#### PROBLEMS TO SOLVE:
- a) Does each statement below agree with the passage on Kenyan car sales? Answer yes or no for each and quote the words of the passage that decide it.
(i) Car sales fell by 14 per cent year-on-year in March 2023.
(ii) The industry sold more units than in a similar period last year.
(iii) Inflation hit the auto sector harder than other sectors this year.
- b) In the passage on Kenyan car sales, how many units had the industry sold in total by the end of last month?
- c) Rewrite the passage on Kenyan car sales, starting with "The industry sold" and going on through "to raw materials.", with "economists" replaced by "analysts".

#### PAGE EXTRACT:
The Kenyan auto industry just posted another slump in local sales, but that’s not necessarily a bad sign for the sector.

Figures by Kenya Motor Industry Association (KMIA) show car sales fell by 14 per cent year–on–year in March 2023.

The industry sold a total of 2,758 units by the end of last month, 445 units less than it managed in a similar period last year.

The association attributed the low retail sales numbers to a difficult quarter borne from the brunt of an uncertain economic environment, sending ripples through the auto sector, which has largely dodged a significant hit from inflation this year in comparison to other sectors.

Similarly, economists still feel the slackened economic growth has everything to do with the lingering war in Europe which broke in February 2022, that has caused supply chain bottlenecks and driving up costs for everything from labor to raw materials.

A range of analytical approaches suggest that business investment has been subdued partly due to the effects of Russia’s invasion of Ukraine among other factors like political fights in the form of protests, whose outcomes have reduced the size of the economy and future growth.

#### EXTRACTED DATA:
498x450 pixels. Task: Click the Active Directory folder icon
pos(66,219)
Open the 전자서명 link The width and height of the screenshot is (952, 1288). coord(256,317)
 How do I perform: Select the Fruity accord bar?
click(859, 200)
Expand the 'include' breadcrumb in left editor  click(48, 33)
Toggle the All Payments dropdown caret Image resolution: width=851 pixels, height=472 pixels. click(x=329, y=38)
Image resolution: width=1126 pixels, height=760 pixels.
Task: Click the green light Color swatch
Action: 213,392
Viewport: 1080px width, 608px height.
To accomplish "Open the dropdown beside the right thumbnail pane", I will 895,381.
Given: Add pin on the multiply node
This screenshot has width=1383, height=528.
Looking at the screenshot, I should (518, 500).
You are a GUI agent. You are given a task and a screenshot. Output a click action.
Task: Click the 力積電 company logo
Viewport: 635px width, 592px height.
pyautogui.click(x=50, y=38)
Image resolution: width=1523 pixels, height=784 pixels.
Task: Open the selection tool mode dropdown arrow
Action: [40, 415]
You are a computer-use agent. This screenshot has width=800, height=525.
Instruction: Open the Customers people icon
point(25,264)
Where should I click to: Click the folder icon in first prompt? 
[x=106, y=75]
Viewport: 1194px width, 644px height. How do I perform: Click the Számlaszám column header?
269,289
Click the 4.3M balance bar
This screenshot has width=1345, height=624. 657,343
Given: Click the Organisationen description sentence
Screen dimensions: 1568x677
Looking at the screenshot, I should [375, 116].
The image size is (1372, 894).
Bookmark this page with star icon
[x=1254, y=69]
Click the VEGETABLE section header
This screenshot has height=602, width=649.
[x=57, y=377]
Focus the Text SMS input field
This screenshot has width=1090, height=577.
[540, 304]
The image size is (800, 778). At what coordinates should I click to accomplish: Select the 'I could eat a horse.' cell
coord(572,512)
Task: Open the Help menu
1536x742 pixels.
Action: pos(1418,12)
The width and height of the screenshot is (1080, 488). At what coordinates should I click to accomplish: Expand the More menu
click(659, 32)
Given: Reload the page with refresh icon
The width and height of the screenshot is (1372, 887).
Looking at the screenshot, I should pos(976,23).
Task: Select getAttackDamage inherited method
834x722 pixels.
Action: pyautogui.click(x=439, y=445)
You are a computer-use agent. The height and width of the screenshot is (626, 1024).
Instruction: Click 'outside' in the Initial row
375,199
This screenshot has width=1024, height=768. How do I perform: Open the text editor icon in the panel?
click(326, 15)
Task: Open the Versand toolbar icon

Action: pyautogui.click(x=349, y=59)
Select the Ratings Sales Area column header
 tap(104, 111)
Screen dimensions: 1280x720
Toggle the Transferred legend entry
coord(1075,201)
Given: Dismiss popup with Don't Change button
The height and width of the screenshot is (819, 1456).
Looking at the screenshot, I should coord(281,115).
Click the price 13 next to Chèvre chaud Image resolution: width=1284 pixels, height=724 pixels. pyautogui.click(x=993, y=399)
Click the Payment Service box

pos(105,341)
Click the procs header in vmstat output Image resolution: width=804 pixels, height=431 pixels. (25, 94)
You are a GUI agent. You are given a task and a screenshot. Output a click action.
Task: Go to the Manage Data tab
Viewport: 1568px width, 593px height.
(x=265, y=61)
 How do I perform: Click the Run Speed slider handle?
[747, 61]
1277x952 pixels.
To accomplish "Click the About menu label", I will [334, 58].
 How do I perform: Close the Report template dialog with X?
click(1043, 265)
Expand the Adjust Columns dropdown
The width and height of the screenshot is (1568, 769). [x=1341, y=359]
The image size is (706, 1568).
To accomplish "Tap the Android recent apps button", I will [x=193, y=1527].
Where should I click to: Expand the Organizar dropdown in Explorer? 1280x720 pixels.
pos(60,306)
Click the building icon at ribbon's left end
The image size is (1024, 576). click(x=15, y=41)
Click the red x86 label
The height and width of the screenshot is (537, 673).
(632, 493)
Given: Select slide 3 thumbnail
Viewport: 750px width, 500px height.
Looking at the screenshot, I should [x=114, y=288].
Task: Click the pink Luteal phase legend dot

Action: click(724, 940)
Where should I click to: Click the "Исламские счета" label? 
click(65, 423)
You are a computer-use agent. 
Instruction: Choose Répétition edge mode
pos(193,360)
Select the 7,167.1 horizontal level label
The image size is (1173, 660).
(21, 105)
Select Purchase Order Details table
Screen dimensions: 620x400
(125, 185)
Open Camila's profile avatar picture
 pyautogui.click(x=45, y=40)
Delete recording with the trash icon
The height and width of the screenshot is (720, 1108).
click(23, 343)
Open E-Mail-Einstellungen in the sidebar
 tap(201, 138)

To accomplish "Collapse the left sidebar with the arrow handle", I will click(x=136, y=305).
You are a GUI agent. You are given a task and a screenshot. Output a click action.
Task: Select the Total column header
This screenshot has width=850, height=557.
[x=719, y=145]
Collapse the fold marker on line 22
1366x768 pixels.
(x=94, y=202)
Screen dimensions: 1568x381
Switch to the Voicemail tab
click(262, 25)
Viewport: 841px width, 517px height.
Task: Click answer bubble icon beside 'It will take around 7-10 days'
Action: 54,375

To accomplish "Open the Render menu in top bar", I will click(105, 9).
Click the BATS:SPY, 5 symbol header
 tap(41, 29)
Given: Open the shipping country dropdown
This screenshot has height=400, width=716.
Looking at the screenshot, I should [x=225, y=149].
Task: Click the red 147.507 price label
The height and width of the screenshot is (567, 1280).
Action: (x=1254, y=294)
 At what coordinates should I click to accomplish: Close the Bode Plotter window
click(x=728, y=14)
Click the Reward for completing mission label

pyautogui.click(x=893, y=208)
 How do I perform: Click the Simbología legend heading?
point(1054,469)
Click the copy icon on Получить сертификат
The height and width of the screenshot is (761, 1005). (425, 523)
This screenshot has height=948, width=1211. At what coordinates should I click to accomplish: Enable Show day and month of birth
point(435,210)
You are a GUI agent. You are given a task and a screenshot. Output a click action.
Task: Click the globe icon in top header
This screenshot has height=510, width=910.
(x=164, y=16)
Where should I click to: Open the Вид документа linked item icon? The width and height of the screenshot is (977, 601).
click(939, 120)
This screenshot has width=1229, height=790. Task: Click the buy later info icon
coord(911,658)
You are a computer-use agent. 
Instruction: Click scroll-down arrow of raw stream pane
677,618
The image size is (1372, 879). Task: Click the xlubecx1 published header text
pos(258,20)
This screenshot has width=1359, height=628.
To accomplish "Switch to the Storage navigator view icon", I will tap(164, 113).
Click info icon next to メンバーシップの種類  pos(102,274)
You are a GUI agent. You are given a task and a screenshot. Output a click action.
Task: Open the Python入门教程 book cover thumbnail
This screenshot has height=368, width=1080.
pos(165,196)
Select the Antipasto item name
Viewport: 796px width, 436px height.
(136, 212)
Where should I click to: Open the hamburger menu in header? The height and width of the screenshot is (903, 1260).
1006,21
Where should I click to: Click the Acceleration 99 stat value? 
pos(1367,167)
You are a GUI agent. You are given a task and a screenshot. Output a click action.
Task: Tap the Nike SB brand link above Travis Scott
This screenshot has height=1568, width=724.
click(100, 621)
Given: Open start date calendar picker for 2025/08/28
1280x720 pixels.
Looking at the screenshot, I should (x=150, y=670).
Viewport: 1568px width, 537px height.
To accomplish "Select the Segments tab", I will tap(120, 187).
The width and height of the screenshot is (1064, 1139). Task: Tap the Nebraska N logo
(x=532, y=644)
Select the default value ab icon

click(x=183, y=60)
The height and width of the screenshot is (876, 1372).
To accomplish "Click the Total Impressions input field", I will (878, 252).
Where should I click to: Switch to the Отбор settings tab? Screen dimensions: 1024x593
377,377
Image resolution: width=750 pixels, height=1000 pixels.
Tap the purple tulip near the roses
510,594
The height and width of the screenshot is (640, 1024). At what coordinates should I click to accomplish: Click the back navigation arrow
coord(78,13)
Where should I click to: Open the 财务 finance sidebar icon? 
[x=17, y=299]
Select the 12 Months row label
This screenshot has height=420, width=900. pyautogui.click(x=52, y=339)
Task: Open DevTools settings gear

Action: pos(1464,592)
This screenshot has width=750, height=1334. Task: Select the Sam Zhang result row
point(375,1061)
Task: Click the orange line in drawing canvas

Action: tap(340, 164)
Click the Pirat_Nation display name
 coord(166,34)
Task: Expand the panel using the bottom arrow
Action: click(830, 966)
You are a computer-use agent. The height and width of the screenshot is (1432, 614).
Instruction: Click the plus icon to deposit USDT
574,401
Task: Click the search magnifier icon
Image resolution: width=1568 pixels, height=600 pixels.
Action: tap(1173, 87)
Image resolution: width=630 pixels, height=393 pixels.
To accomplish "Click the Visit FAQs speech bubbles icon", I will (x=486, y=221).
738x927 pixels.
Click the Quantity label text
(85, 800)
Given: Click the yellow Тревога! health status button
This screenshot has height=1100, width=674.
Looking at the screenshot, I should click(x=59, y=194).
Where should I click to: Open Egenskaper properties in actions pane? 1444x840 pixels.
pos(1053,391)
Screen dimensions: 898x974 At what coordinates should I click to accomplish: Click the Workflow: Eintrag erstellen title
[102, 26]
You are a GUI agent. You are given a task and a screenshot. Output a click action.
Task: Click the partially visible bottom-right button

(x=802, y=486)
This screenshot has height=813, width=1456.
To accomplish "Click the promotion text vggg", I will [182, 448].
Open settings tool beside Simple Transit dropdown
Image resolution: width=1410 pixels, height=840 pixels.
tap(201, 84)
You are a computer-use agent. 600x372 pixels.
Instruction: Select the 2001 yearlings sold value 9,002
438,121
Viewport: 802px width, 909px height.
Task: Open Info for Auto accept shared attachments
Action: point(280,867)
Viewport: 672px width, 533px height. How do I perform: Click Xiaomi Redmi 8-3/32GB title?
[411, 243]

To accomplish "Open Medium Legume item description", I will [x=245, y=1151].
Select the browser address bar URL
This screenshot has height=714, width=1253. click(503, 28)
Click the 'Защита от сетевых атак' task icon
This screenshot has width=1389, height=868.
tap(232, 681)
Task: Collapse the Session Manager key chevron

#### ANSWER LIST:
- a)
(i) Yes: "car sales fell by 14 per cent year–on–year in March 2023"
(ii) No: "445 units less than it managed in a similar period last year"
(iii) No: "which has largely dodged a significant hit from inflation this year in comparison to other sectors"

- b) 2,758 units.

- c)
The industry sold a total of 2,758 units by the end of last month, 445 units less than it managed in a similar period last year.

The association attributed the low retail sales numbers to a difficult quarter borne from the brunt of an uncertain economic environment, sending ripples through the auto sector, which has largely dodged a significant hit from inflation this year in comparison to other sectors.

Similarly, analysts still feel the slackened economic growth has everything to do with the lingering war in Europe which broke in February 2022, that has caused supply chain bottlenecks and driving up costs for everything from labor to raw materials.